Bhargavi is at present working at Médecins Sans Frontières (MSF/Doctors without Borders) as a Malaria and Infectious Diseases specialist whilst completing her training in Public Health. She graduated in 1999 from Oxford University (Cambridge pre-clinical) and did her post-graduate medical training in London interspersed with international clinical and research interludes in Peru, India and other countries.
Bhargavi then went to do a Masters in Public Health (International Health) at Harvard in 2004 and following that joined Harvard Medical School as a Faculty Instructor in HIV/AIDS and Infectious Diseases. As part of this, she was posted to South Africa for three years where she helped to run an HIV/AIDS treatment NGO which included training South African doctors to manage HIV in primary and secondary care. She returned to the UK and made the switch to Public Health training with a focus on global health.
Bhargavi was awarded a Wellcome Trust research training fellowship for her PhD modelling the impact of health systems on malaria transmission, based jointly at Imperial College, the London School of Hygiene and Tropical Medicine and the Ifakara Health Institute (Tanzania).

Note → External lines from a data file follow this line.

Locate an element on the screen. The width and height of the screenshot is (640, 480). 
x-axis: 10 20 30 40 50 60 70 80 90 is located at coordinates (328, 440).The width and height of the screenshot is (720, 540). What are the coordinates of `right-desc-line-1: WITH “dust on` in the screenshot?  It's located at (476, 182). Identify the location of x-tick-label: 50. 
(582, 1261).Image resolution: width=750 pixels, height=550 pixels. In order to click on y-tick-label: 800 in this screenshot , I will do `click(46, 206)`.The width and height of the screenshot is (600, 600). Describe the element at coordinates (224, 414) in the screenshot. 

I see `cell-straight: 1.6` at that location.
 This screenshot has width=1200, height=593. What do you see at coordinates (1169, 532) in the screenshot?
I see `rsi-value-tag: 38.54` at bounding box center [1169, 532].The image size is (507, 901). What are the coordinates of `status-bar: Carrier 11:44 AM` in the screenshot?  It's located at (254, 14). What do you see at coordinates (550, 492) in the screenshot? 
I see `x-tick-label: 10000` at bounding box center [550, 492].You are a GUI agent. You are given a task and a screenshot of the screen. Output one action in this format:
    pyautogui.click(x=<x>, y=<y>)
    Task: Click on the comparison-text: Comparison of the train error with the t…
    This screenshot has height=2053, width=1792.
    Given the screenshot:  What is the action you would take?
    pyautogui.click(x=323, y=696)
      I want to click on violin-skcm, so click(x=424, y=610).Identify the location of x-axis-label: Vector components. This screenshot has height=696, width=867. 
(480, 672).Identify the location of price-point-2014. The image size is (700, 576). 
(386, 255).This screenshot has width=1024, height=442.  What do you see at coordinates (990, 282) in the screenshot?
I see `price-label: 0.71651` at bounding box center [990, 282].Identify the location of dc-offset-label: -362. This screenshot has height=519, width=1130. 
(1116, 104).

After completing her PhD she joined MSF initially as a public health specialist, including missions to South Sudan, Bangladesh, Central African Republic and Democratic Republic of Congo.
In her current role as Malaria and Infectious Diseases specialist, she is responsible not only for overseeing programmes, directing relevant research and training of medical staff, but is also working to set up a Diploma in Tropical Medicine course within the organisation. Bhargavi has been teaching on the Ealing PACES course since 2003.